Stored data
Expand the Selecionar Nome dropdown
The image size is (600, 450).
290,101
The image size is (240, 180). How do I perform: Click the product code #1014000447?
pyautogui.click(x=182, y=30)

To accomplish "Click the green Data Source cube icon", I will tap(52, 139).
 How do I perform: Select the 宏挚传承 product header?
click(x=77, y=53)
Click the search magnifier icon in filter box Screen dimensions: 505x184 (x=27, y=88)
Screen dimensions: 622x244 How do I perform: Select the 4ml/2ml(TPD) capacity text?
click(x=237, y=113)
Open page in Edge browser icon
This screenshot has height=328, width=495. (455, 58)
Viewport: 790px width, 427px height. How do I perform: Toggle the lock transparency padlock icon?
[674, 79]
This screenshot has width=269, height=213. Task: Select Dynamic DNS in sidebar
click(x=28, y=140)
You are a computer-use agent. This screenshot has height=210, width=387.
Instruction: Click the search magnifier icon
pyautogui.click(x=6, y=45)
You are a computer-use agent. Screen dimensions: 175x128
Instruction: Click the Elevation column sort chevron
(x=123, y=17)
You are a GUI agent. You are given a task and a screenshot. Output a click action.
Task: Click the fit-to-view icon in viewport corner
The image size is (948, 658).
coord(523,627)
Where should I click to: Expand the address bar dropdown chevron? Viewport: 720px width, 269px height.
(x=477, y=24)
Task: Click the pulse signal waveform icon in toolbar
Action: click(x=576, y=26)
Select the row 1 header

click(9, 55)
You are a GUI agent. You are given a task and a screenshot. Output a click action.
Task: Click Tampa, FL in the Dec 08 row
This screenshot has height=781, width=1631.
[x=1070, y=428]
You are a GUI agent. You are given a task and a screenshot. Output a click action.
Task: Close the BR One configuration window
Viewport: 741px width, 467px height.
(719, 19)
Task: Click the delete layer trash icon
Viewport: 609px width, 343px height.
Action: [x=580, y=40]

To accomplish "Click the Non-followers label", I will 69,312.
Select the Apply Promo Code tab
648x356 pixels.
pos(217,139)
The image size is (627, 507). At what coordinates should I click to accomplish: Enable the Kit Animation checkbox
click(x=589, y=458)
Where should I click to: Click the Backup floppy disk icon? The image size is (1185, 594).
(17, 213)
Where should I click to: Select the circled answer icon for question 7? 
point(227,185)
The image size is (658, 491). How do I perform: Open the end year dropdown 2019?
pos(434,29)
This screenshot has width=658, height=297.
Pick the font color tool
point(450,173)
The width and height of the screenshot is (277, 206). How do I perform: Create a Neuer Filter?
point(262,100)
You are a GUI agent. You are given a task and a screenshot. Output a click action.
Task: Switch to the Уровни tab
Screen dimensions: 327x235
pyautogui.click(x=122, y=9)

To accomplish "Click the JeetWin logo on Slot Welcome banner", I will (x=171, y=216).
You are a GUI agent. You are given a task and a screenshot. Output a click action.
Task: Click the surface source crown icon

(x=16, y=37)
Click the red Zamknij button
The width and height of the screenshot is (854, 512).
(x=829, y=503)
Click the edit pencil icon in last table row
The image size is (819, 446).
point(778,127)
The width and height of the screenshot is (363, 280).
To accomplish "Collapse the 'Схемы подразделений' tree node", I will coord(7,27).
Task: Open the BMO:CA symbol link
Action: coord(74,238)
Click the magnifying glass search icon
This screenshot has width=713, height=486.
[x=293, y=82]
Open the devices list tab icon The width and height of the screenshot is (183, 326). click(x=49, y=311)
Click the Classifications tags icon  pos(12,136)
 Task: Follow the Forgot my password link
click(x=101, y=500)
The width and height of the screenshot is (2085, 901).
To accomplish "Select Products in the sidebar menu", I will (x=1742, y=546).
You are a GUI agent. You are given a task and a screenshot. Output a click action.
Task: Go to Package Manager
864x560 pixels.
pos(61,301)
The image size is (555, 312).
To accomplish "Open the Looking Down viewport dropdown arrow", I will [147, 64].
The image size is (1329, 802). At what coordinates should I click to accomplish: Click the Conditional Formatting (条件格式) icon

Work request
Lines before the one containing "Open the devices" stay out; reproduce that line and all the lines after it, through the end of the listing, exactly.

Response for this exercise
Open the devices list tab icon The width and height of the screenshot is (183, 326). click(x=49, y=311)
Click the Classifications tags icon  pos(12,136)
 Task: Follow the Forgot my password link
click(x=101, y=500)
The width and height of the screenshot is (2085, 901).
To accomplish "Select Products in the sidebar menu", I will (x=1742, y=546).
You are a GUI agent. You are given a task and a screenshot. Output a click action.
Task: Go to Package Manager
864x560 pixels.
pos(61,301)
The image size is (555, 312).
To accomplish "Open the Looking Down viewport dropdown arrow", I will [147, 64].
The image size is (1329, 802). At what coordinates should I click to accomplish: Click the Conditional Formatting (条件格式) icon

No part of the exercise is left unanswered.